--- Documento fuente ---
════════

Corrección
Atardecer sobre la isla de Manhattan y el Río del Este
Para nuestra agradable sorpresa, hay otra
manera más adecuada para saber que uno está envejeciendo: cuando
escuchamos la conversación de dos muchachas (o muchachos) que están
hablando en nuestro idioma, y no entendemos lo que están diciendo.
La observación se la debemos a la periodista dominicana Sara Pérez. La
periodista, a quien conocemos por su artículo “La dominicanidad como
maldición” (publicado en El Nacional el 28 de septiembre de
2003), nos enseña tanto con tan pocas palabras. Desde ya podemos
imaginarnos la cólera de muchos puertorriqueños por esa imagen final: la
mujer puertorriqueña “emperrada” con el dominicano hasta el punto de que
no sale de la casa ni siquiera a comprar comida.
Perrear y emperrarse
Por Sara Pérez
reading,
pa.— Hasta hace unos días, creía que se podía definir
perfectamente la vejez, la verdadera, terrible y marginalizante vejez,
como ese estadio [¿estado?] en que se pierde la capacidad de incorporar
a la vida diaria las nuevas tecnologías de uso generalizado.
Así, en términos contemporáneos, “vieja” sería la persona que, en
contacto frecuente con computadoras y celulares, sin embargo, no puede
adiestrarse para que esas herramientas formen parte de su cotidianidad,
sin el auxilio permanente de intermediarios, (conste que hay que
exceptuar los casos de simple haraganería).
Estoy segura de que toda la gente de mi generación hacia atrás, conoció
o conoce, por lo menos a una persona de su entorno que no consiguió
familiarizarse con el uso del teléfono regular conectado con alambres, o
de los hoy totalmente obsoletos “beepers”, o que (por razones ajenas al
poder adquisitivo, preferencias gourmets, particularidades filosóficas y
apagones), no pudo hacer que el horno de micro-ondas formara parte de su
universo diario.
En los tiempos actuales, “viejo” es todo aquél que necesita que un nieto
le explique cómo funciona la cámara digital. O los controles de la nueva
televisión de pantalla plana de plasma o cristal líquido. O que no puede
retirar por cuenta propia dinero de una “ATM”. O que de paseo en los
Estados Unidos, tiene que salir de algún baño sin lavarse las manos,
incapaz de descifrar el funcionamiento de las llaves. Parece que los
diseñadores de lavamanos tienen una competencia para ver cuál inventa el
mecanismo menos evidente, con lo que nunca han logrado confundir ni por
medio segundo a la gente más joven, acostumbrada al ritmo compulsivo de
las innovaciones, muchas veces contraproducentes, infuncionales y
ridículas, pero desconcertando a los “entrados en edad”, que respiran
airados cuando encuentran una simple, pura, elemental, llave de agua,
carente de misterios y excentricidades.

════════

--- Material recopilado ---
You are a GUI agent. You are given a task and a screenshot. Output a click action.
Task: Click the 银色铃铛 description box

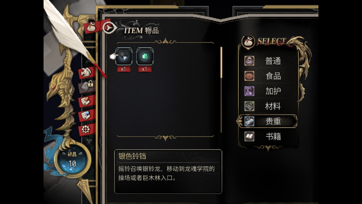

════════

--- Conjunto de tareas ---
1. En el artículo sobre la vejez, el párrafo que empieza con "Estoy segura de que toda la gente de mi generación" menciona varios aparatos con los que alguna persona no logró familiarizarse. Enumera todos esos aparatos.
2. Prolonga el artículo sobre la vejez a partir de su último párrafo.

--- Las respuestas ---
1.
- El teléfono regular conectado con alambres
- Los "beepers"
- El horno de micro-ondas

2.
Sin embargo, con toda su utilidad, he tenido que revisar mi acomodaticia
definición de vejez, para entenderla también como ese momento en que tú
no sabes de qué demonios están hablando aquellas dos chicas, a pesar de
que están usando palabras familiares en una lengua que se supone que
conoces.
Hace poco tuve la oportunidad de verificar este fenómeno, cuando escuché
al pasar una conversación entre dos jovencitas dominicanas, cajeras del
supermercado en el que trabajo. Una, de unos 17 años, le contaba a otra,
de 18, que había descartado la compra de un vestido que le gustaba
mucho, porque con esa ropa “no se podía perrear”. Me quedé atónita.
Sintiéndome como Matusalén el día de su cumpleaños número 400, le
pregunté qué significaba “perrear”, ya que por la seria e impasible
expresión que tenía, parecía estar empleando un verbo de uso extendido y
aceptado con toda naturalidad. Y efectivamente así es. “Perrear” es
bailar un ritmo muy de moda, llamado “perreo”, (creo que lo mismo o
similar al regaeton), con unos movimientos de una alta carga sexual que
las muchachas decentes y conservadoras como Daniela, quien respondió mi
pregunta, piensan que es más recomendable ejecutar con pantalones y no
con vestidos o faldas.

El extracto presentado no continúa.